25 An adequate answer requires a re-studying of the history of organized labour. We already possess information on factors militating for or against the growth of unions, but we lack information on factors determining the ability of a union to control wage rates. More generally, we lack information on the relation of union growth and power to imperfections in competition which on theoretical grounds we should expect to contribute significantly to union power. The point in mentioning this lack is to indicate the great research opportunities in this area.
26 If these developments in union organization and control take place, it is essential that we re-think the relation of government to business, and as a matter of fact reconsider the very concepts themselves.
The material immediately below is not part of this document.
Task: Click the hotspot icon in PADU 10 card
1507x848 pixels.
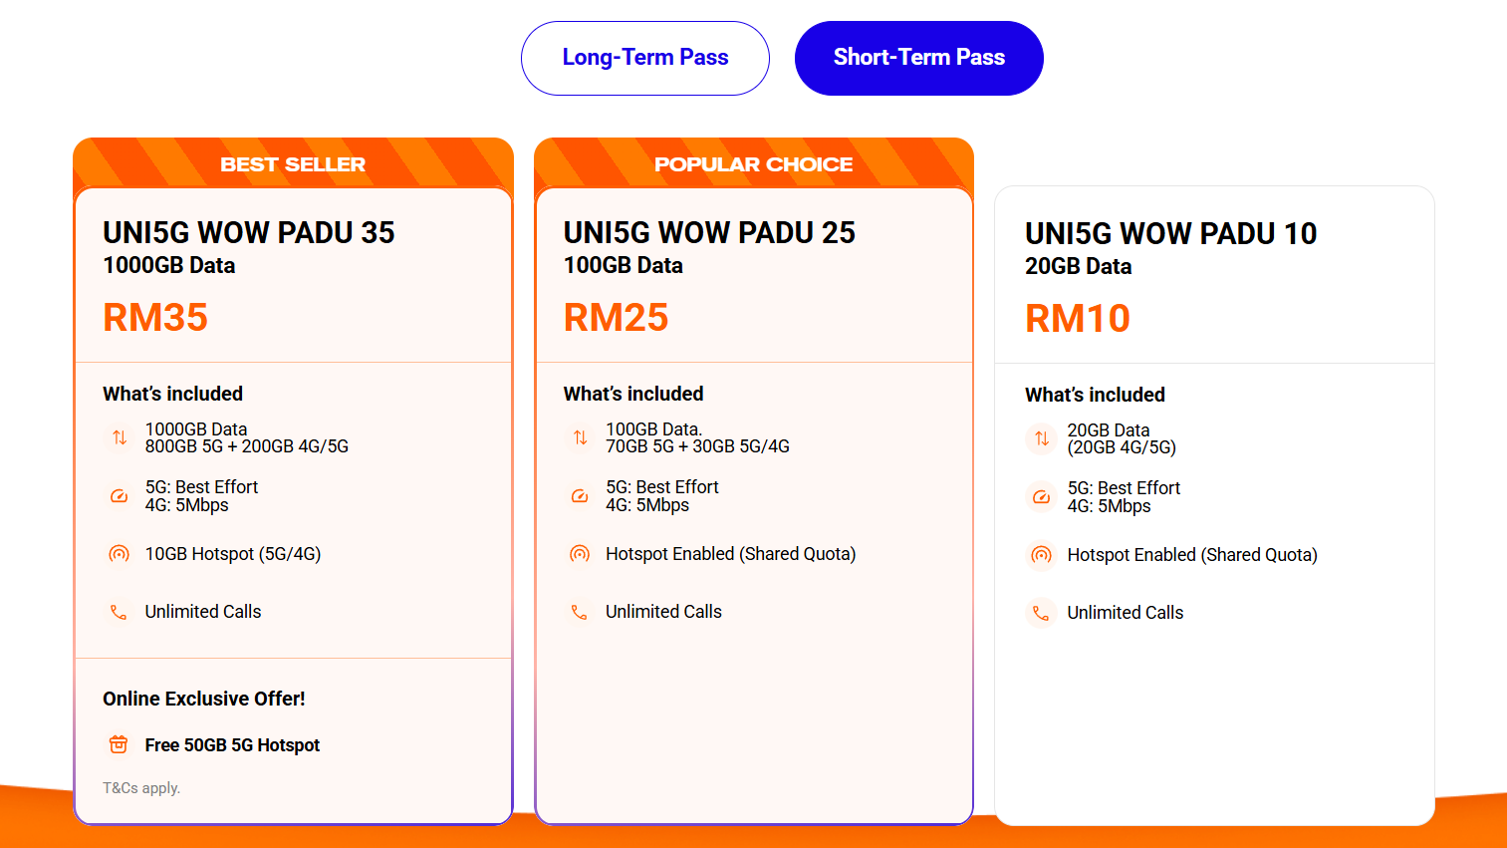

If it were possible for a society simply to discard words that have (become troublesome through their inaccuracy, a good case could be made for discarding the words “government” and “business.” The rather sharp distinction between government and business is a product of the rise of laissez-faire. Business and political institutions were closely merged in the Middle Ages; later ithan that, such organizations as the British East India Company represented a combination, of political and business functions in one institutional arrangement. With the development of the price system, it was possible for government to throw off certain public functions such as the determination of what was to be produced and how it was to be distributed, since, through the operation of a pricing mechanism, these public functions could be administered with public control but without the instrumentalities of the political state. Under these circumstances the function of government was to govern, to lay down rules, to provide for law and order. Many of the functions of government today are business functions, and it is thus no longer correct to say that the almost exclusive function of government is to govern. On the other hand, imperfections of competition have permitted business organizations (including unions) to free themselves to a significant degree from the public controls embodied in the pricing mechanism and thus to establish, sometimes through property rights and sometimes through the coercive powers of unionism, what can be described as political controls. I think it is fair to say that rules handed down by companies or unions regulating social relationships and liberties on the job involve political decisions and powers. For that matter, when any agency in the market place becomes so powerful as to exercise discretionary control over the volume of employment, perhaps we should grant that it possesses what we should ordinanily call governing power or political power. These similarities and distinctions are, of course, immensely more subtle than this brief note suggests.
27 As an appendix to these suggestions on public policy, I should like to make an observation on a relevant issue of political theory. It will be objected that the growth of government control over organized labour means the end of the “free labour movement.” In the opinion of many, this is a catastrophe. I should like to suggest, however, that when an organization takes on political functions, as unions have done, our concern is with establishing responsibility in the exercise of that political power rather than in maintaining freedom from responsibility, which is what some advocates of a “free labour movement” mean. We frequently speak of a free country or a free government. What we mean is that government is held in check, not that its officials are free to do as they wish. Likewise, we have every reason to speak of a genuinely free labour movement if we establish its responsibility to the public when it exercises public functions.